LDII dan Kominfo Ingatkan Kecakapan Digital Dapat Wujudkan Peradaban yang Maju
Semarang (21/9). Data Kementerian Komunikasi dan Informatika (Kominfo), menunjukkan sejak 2017, literasi digital mengalami peningkatan. Namun masih berada pada indeks 3,49 dari skala 5 pengguna digital. Terlebih lagi, waktu pemakaian internet di Indonesia meningkat masif dengan rata-rata sekitar 8-9 jam per hari daripada rata-rata dunia yang 6 jam per hari.
Untuk meningkatkan produktivitas penggunaan internet yang masif tersebut, Menkominfo Jhonny G Plate mendorong terwujudnya talenta digital yang andal dan mumpuni. “Melalui perpaduan _technical skill_ dan _soft skill_, akan melahirkan kecakapan digital yang paling dibutuhkan,” ujarnya saat berbicara di webinar “Makin Cakap Digital 2022 Kelompok Masyarakat dan Komunitas” hasil kolaborasi Kominfo dan DPW LDII Jawa Tengah, pada Rabu (21/9).
Kecakapan _technical skill_ meliputi _artificial intelligence_, _big data_ dan _cloud computing_. “Sedangkan _soft skill_ meliputi _critical thinking_, _communication_, _collaboration_, dan _creativity_,” pungkas Jhonny G Plate.
Ia berharap dengan pembauran keterampilan tersebut, terlahir sumber daya manusia yang andal, produktif dan berdaya saing. “Ini menjadi kunci utama transformasi digital nasional. Sehingga, kemampuan literasi digital menjadi keniscayaan bagi pengguna internet di Indonesia,” ujar Menkominfo Jhonny G Plate.
Senada, Ketua Umum DPP LDII KH Chriswanto Santoso mendorong perlu kerja sama semua pihak dalam memproduktifkan tingginya waktu berinternet di Indonesia. “Eksposur media sosial di Indonesia itu luar biasa. Betapa rawannya orang Indonesia untuk terpengaruh berbagai macam budaya luar ketika literasi rendah,” ujarnya.

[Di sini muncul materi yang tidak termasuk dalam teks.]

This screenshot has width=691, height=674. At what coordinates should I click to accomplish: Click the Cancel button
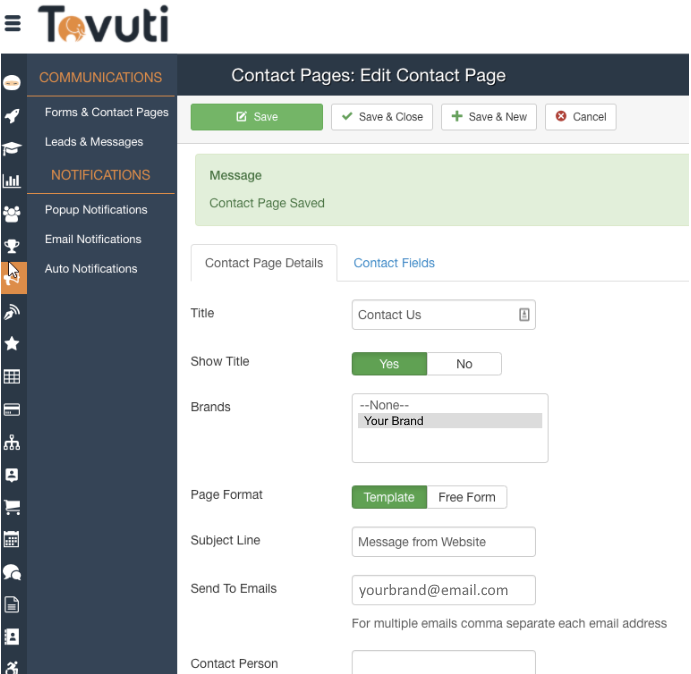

Aneka ragam budaya dari penjuru dunia, tanpa literasi digital yang cukup dapat mempengaruhi seseorang. “Sekian persen pengguna ketika informasi salah didapat, itu yang mengkhawatirkan. Rendahnya literasi ini menjadi tantangan serius,” katanya.
Sementara itu, Ketua DPW LDII Jawa Tengah, Singgih Tri Sulistiyono juga mengatakan, literasi digital adalah permasalahan mendasar yang dihadapi generasi Z. Kemajuan teknologi mendorong perubahan kebudayaan. Seperti _internet of things, artificial intelligence_, dan robotik memiliki dampak negatif, yang sering disebut VUCA (_volatile, uncertainty, complexity, ambiguity_). “Sifatnya volatile, ketidakpastian akibat banyak informasi, kompleks, membingungkan, sulit dipahami atau multitafsir,” ungkapnya.
*Upaya Sosialisasi Cakap Digital Masyarakat Menyeluruh*
Pemerintah telah menargetkan tahun 2024 ada 50 juta orang yang terkoneksi internet. Karena itu, menurut KH Chriswanto, pemerintah atau Kominfo sebagai leading sector perlu menggandeng ormas yang memiliki basis massa, dan membantu edukasi literasi digital pada warganya.
“Level bawah perlu terus pelatihan (_coaching_), sehingga merasakan manfaat teknologi. Mengenai kerawanan data, Kominfo perlu memperhatikan hal itu dengan maintain secara reguler. Sehingga peluang aman bagi data masyarakat ditegakkan,” kata Chriswanto.
Sementara itu Singgih mengatakan, jika masyarakat menjadi _smart_, maka elemen lain seperti pemerintah dan institusi juga perlu _smart_. “Kuncinya dengan pengembangan pendidikan, tidak hanya intelektual tapi juga emosi dan mental siswa. Ditambah dalam pendidikan agama perlu menciptakan suasana inklusif dan toleran,” imbuhnya.
Dalam hal tersebut, ia mencontohkan apa yang dilakukan LDII dengan masyarakat. Selama ini, adalah mengedepankan kontribusi, pendidikan karakter, dan penerapan nilai Pancasila. “Kita perlu integritas atau kejujuran, serta memiliki tanggung jawab menyadari konsekuensi saat menggunakannya,” kata Singgih.